Bei der Vermittlung von Wohnungen an Flüchtlinge bedient sich das Land eines privaten Dienstleisters. Der Rechnungshof beanstandet, dass der Beauftragung des privaten Dienstleisters keine Ausschreibung vorausgegangen ist. Der vom LAGeSo verhandelte Preis für die Dienstleistung ist wesentlich überteuert.
Der Rechnungshof erwartet, dass die Senatsverwaltung ihre ministeriellen Aufgaben bei der Unterbringung der Flüchtlinge wahrnimmt und den Aufbau eines funktionierenden Vertragsmanagements sicherstellt. Die besonderen Herausforderungen und Belastungen, die mit der Unterbringung der Asylbegehrenden und Flüchtlinge verbunden sind, dürfen nicht zu einer weitgehenden Abkehr von gesetzlich vorgeschriebenen Verfahren und grundlegenden Standards führen (vgl. T 226 bis 244).
Steuerliche Vergünstigungen für geplante Investitionen:
Mangelhafte Überwachung durch die Finanzämter
Nach dem Einkommensteuergesetz können Steuerpflichtige für die geplante Anschaffung oder Herstellung von abnutzbaren beweglichen Wirtschaftsgütern des Anlagevermögens, wie z. B. Kraftfahrzeugen, einen Investitionsabzugsbetrag von bis zu 40% der voraussichtlichen Anschaffungs- oder Herstellungskosten vorab gewinnmindernd abziehen. Der weitere Verlauf – insbesondere die tatsächliche Realisierung der Investition und der Umfang der betrieblichen Nutzung des Wirtschaftsguts – ist über einen Zeitraum von bis zu vier Jahren durch das Finanzamt zu überwachen. Die vom Rechnungshof geprüften Finanzämter haben versäumt, Abzugsbeträge von fast 2 Mio. € gewinnerhöhend zu berücksichtigen, weil die Steuerpflichtigen meistens innerhalb des Investitionszeitraums keine Investitionen getätigt hatten oder die Anschaffungskosten geringer waren als ursprünglich angenommen. Allein bei den von der Senatsverwaltung für Finanzen nachkontrollierten Fällen konnten Steuern und steuerliche Nebenleistungen von mehr als 575.000 € festgesetzt werden.

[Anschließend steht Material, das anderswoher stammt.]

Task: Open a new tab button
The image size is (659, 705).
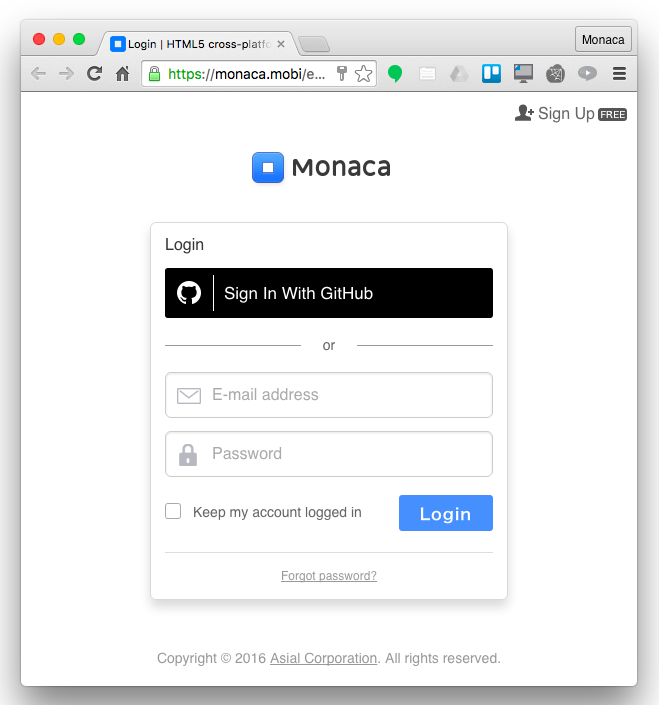Action: coord(314,45)
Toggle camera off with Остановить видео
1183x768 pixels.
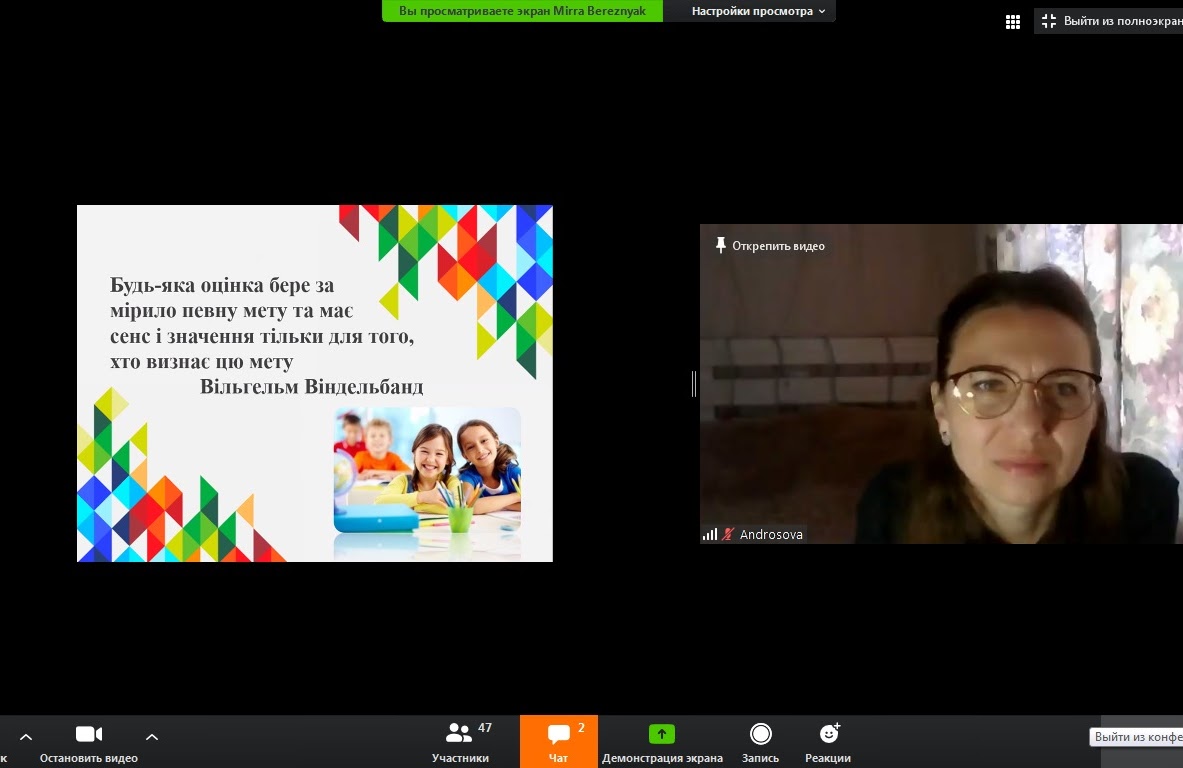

Bei den übrigen Finanzämtern sind vergleichbare Bearbeitungsdefizite nicht auszuschließen. Der Rechnungshof hat entsprechende Nacharbeiten gefordert. Überträgt man das von der Senatsverwaltung angeführte finanzielle Mehrergebnis auf die übrigen Finanzämter, ergäben sich Nachforderungen in Millionenhöhe (vgl. T 349 bis 364).

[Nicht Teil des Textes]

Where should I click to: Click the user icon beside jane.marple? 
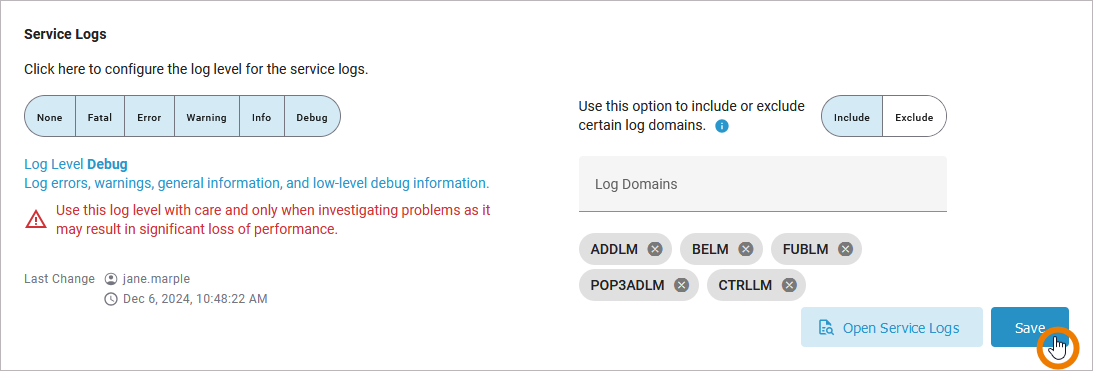pyautogui.click(x=110, y=279)
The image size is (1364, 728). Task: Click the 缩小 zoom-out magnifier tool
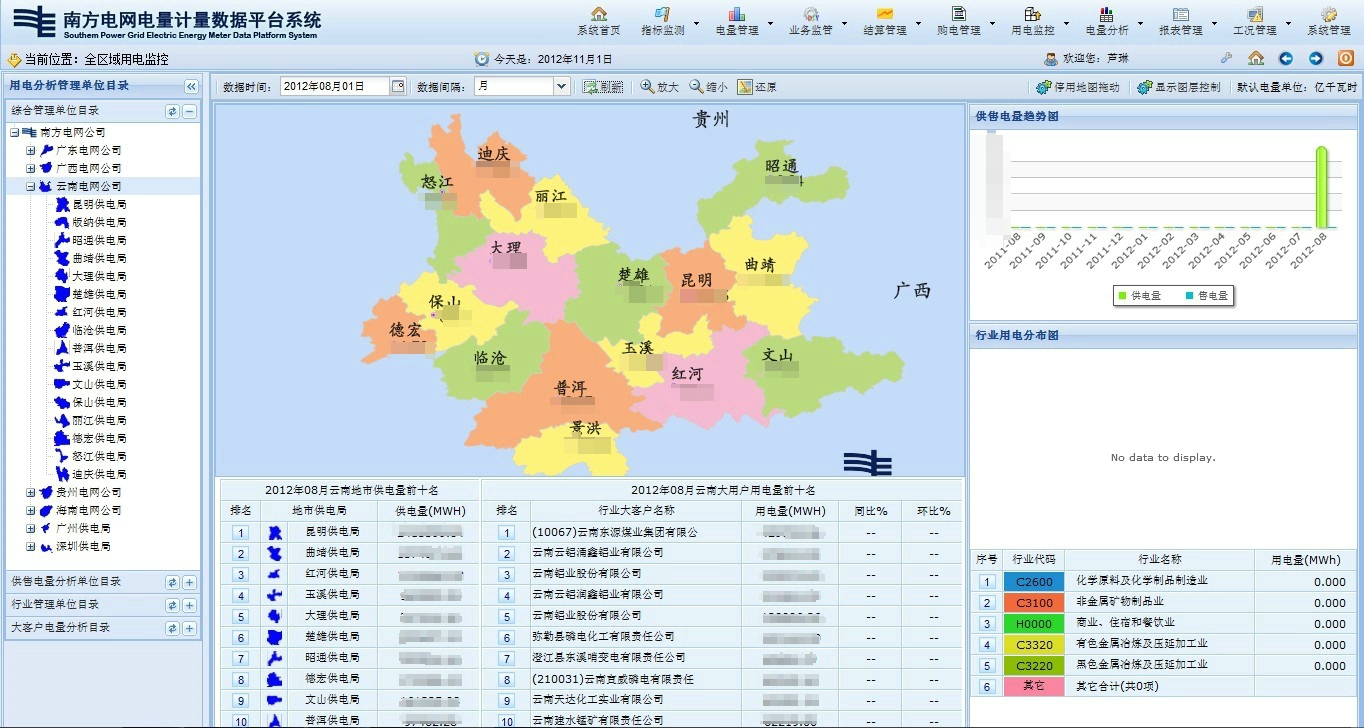(x=708, y=87)
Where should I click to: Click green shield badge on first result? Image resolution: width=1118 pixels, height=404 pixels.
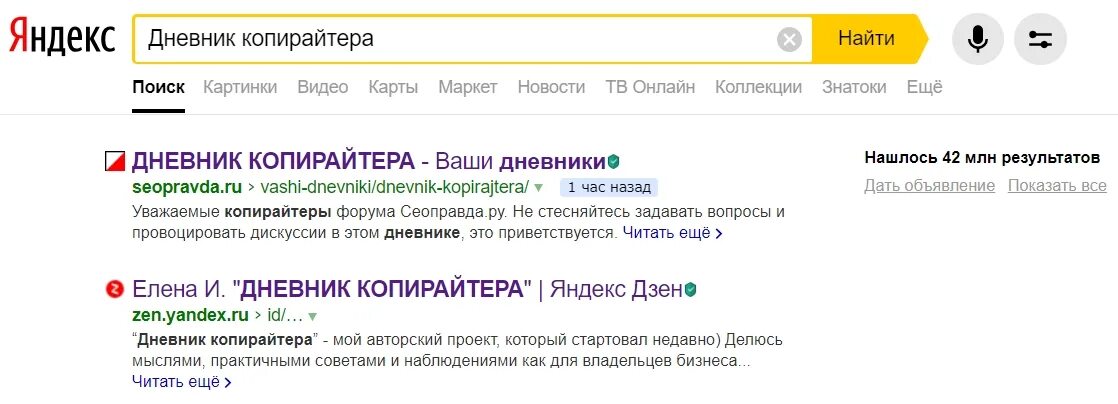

Besserstellung von Teilen des BVG-Personals:
Ausgleichszahlungen für nicht mehr vorhandene Gehaltseinbußen
Die Berliner Verkehrsbetriebe (BVG) wenden seit dem 1. September 2005 einheitlich für alle Beschäftigten den Tarifvertrag zur Regelung der Arbeitsbedingungen bei den Nahverkehrsbetrieben im Land Berlin an. Die zum Zeitpunkt des Wechsels in das neue Tarifrecht vorhandenen Beschäftigten sollten durch die Überleitung nicht schlechter gestellt werden und insbesondere keine Gehaltseinbußen erfahren. Sie erhalten tarifliche Sicherungsbeträge, die in der Regel unverändert bestehen bleiben und sich auch nicht bei einer späteren Entgelterhöhung, einem Stufenaufstieg sowie einer Höhergruppierung verringern. Die stichprobenweise Prüfung des Rechnungshofs ergab, dass die Sicherungsbeträge in 40 % der geprüften Fälle ihre ursprüngliche Funktion verloren haben, weil die Beschäftigten seit der Überleitung in höhere Entgeltgruppen aufgestiegen sind. Dadurch entstehen allein im Bereich der Verwaltung der BVG hochgerechnet zusätzliche Ausgaben im Umfang von etwa 3,5 Mio. € jährlich. Der Rechnungshof hat die BVG aufgefordert darauf hinzuwirken, dass die Sicherungseinkommen der Beschäftigten in den Fällen zurückgeführt werden, in denen keine Gehaltseinbußen mehr vorhanden sind (vgl. T 376 bis 383).